### 阅读材料:
· · · · · · ·

Agri-Net

Farmer John has been elected mayor of his town! One of his campaign promises was to bring internet connectivity to all farms in the area. He needs your help, of course.
Farmer John ordered a high speed connection for his farm and is going to share his connectivity with the other farmers. To minimize cost, he wants to lay the minimum amount of optical fiber to connect his farm to all the other farms.
Given a list of how much fiber it takes to connect each pair of farms, you must find the minimum amount of fiber needed to connect them all together. Each farm must connect to some other farm such that a packet can flow from any one farm to any other farm.
The distance between any two farms will not exceed 100,000.

· · · · · · ·

### 存储数据:
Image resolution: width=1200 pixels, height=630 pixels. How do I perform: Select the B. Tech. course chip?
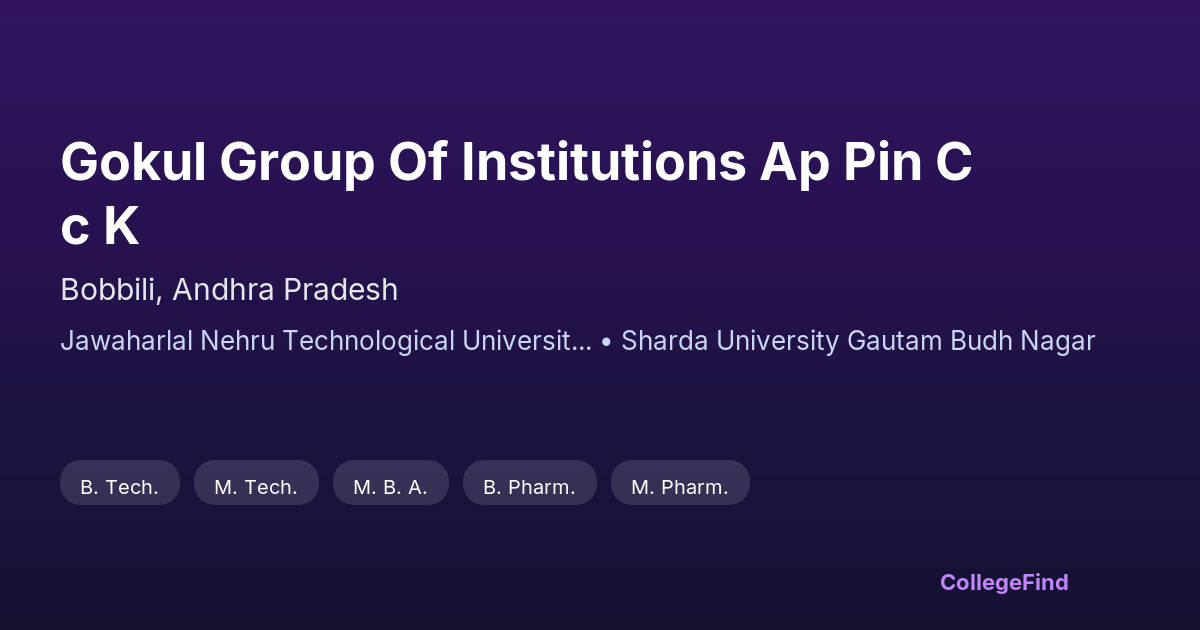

· · · · · · ·

### 待做任务:
**1)** 根据阅读材料，Farmer John 在竞选时许下的承诺之一是什么？
**2)** 判断下列说法是否与阅读材料相符。每项回答"是"或"否"，并原样引用阅读材料中起决定作用的语句。
(a) Farmer John 当选了所在镇的镇长。
(b) 任意两个农场之间的距离可能达到 200,000。
(c) Farmer John 希望用最少的光纤把自己的农场与其他所有农场连起来。

### 练习结果:
**1)** 为当地所有农场接通互联网。

**2)**
(a) 是。"Farmer John has been elected mayor of his town!"
(b) 否。"The distance between any two farms will not exceed 100,000."
(c) 是。"he wants to lay the minimum amount of optical fiber to connect his farm to all the other farms."